Task directions | Reproduce, character for character, everything in the records from the line containing "pixels, height=806 pixels." down to the end of the records.

Available records |
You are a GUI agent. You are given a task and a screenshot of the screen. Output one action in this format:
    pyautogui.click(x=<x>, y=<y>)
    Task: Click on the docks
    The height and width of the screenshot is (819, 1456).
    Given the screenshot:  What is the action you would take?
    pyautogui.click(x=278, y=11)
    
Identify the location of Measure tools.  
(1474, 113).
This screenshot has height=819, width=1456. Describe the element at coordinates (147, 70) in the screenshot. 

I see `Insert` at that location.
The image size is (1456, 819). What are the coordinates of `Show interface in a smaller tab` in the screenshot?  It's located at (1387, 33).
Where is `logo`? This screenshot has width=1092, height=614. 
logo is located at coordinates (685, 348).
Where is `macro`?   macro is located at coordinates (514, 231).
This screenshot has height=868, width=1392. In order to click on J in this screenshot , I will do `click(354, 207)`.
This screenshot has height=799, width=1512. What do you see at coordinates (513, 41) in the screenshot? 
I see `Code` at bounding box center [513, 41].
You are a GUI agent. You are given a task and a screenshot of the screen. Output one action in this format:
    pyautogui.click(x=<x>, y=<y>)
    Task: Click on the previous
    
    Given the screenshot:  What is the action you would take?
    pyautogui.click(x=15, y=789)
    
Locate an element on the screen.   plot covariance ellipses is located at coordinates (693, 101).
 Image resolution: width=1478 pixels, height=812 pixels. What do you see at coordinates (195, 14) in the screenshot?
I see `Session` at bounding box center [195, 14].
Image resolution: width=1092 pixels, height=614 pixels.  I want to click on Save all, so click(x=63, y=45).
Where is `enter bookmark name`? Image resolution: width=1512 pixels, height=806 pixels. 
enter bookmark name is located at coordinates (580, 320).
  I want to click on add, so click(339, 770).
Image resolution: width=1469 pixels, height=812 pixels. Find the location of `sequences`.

Solution to this exercise |
Where is `enter bookmark name`? Image resolution: width=1512 pixels, height=806 pixels. 
enter bookmark name is located at coordinates (580, 320).
  I want to click on add, so click(339, 770).
Image resolution: width=1469 pixels, height=812 pixels. Find the location of `sequences`.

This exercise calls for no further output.